REUTERS/Mike Theiler
Rep. Michele Bachmann addressing the Conservative
Political Action Conference in March.

WASHINGTON — House Majority Leader Eric Cantor’s surprising primary defeat on Tuesday is further proof that Americans are fed up with their elected officials — all of them, of every party — in Washington, D.C. 

That’s Rep. Michele Bachmann’s take on Cantor’s shocking loss at the hands of a conservative college professor on Tuesday.

“I think it’s really clear. People are very upset because they feel like elites in Washington, D.C. aren’t listening to them, and I agree with people,” she said after House votes on Wednesday afternoon. “People here in Washington, D.C. need to listen to real people, listen to what real people are saying, and we need to deliver, and that just hasn’t happened, it’s that simple.”

Bachmann, who is retiring at the end of the year, said Cantor’s loss should serve as a warning for lawmakers who vote for policies she says are out of step with American voters. That covers everything from the “lawless” Obama administration’s support for the Affordable Care Act and this month’s controversial prisoner exchange for an American POW to immigration reform pursued for more than a year on Capitol Hill.
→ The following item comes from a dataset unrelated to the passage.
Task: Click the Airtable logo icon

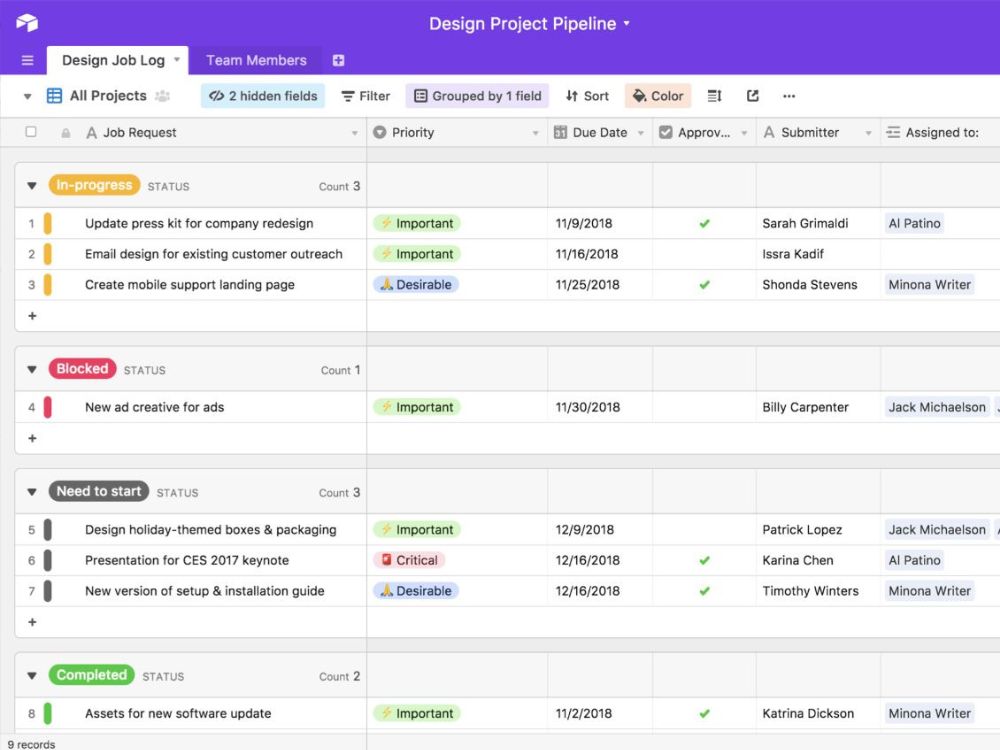Action: click(27, 23)
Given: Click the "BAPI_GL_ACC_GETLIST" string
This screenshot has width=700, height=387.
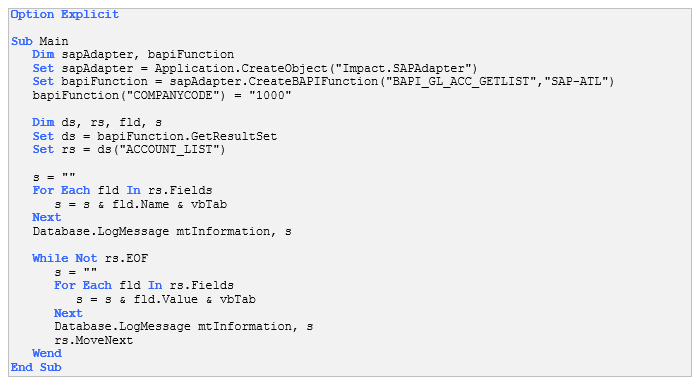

Cantor’s opponent, David Brat, ran firmly opposed to immigration reform measures, though its impact on the outcome of the race is a matter of debate. Even so, Cantor’s defeat makes it even more unlikely that House Republicans will move forward with an immigration bill this year.

Bachmann said she thinks it should doom any effort to give “amnesty” to undocumented immigrants in the United States.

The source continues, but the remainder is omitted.